Dubois County approves road closure for Crossvine Solar work, safety concerns
Commissioners approved a two-week closure on County Road 500 West as Crossvine Solar construction intensified, with speed cuts and warning signs meant to protect drivers, buses and emergency access.

Dubois County commissioners approved a two-week closure of County Road 500 West between 750 South and 900 South so underground utility work can move ahead for the AES Crossvine Solar project, a move driven by safety concerns as truck traffic and construction activity tightened conditions on nearby rural roads.
County Highway Engineer Levi Leffert said the closure was recommended for safety, not convenience. He said the project area was already harder to navigate because of construction, and the county will drop the speed limit from 45 mph to 35 mph while work continues. Warning signs are to go up on affected roads and at the intersection of 750 South and 500 West, where westbound drivers approaching 500 West have limited visibility because of increased truck movement.
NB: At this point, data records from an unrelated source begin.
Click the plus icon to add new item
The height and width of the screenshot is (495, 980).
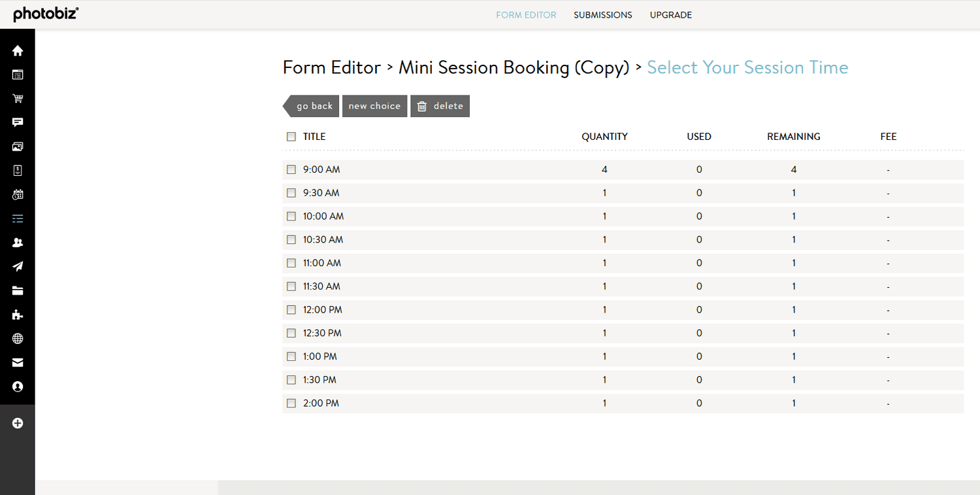(x=17, y=423)
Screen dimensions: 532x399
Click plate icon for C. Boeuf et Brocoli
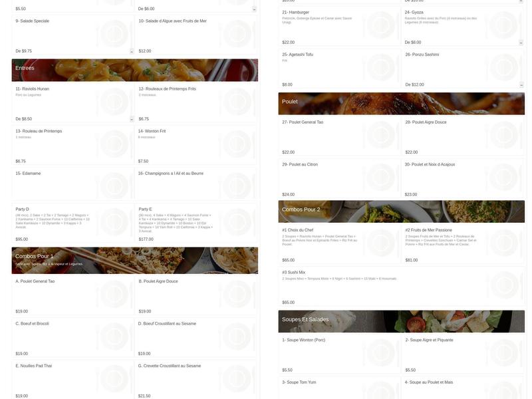click(114, 336)
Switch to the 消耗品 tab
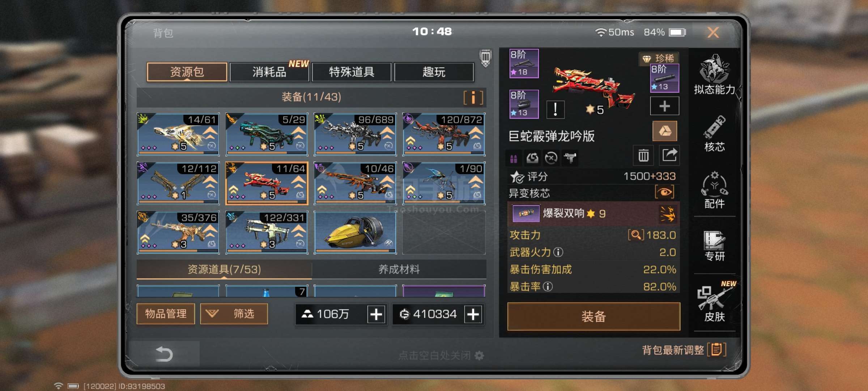868x391 pixels. coord(269,72)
Leffert said the county’s plan was built to keep emergency vehicles moving, preserve at least one access point for property owners and avoid any disruption to school bus routes. The detour will use US 231, which has reopened to two lanes of traffic, giving the county a main bypass while the closure is in place.
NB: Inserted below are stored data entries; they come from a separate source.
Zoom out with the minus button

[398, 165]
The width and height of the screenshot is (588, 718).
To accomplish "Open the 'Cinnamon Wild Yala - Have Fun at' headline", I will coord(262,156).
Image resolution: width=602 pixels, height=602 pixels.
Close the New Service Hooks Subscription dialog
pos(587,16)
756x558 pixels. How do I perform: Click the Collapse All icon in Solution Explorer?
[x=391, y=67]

The road action sits inside a much larger dispute over Crossvine, a planned AES project west of the Huntingburg Regional Airport that company filings say was being acquired from Lightsource bp. State regulatory filings describe it as an 85-megawatt alternating-current solar facility paired with a 340-megawatt-hour battery storage system, equal to 85 megawatts of four-hour discharge power. AES has said the project is expected to come online by mid-2027.
The county has spent months fielding resident complaints about safety, communication and the battery storage component. In April, Commissioner Chad Blessinger said he found no evidence the project was operating outside permitted parameters and that it remained within its original site boundary. Even so, residents have continued to push for tougher local rules on setbacks, emergency response and decommissioning, while commissioners have pointed to the project’s construction jobs and future tax revenue.
The tension is not limited to the county line. Huntingburg approved a solar moratorium in November 2025 within its zoning jurisdiction, which reaches to County Road 500 on the west and County Road 800 on the south. In that climate, commissioners also pressed AES to buy and install enforceable warning signs for the construction area, then return them to county ownership after the project ends, a sign that local officials expect traffic and safety concerns to remain tied to Crossvine well beyond this temporary closure.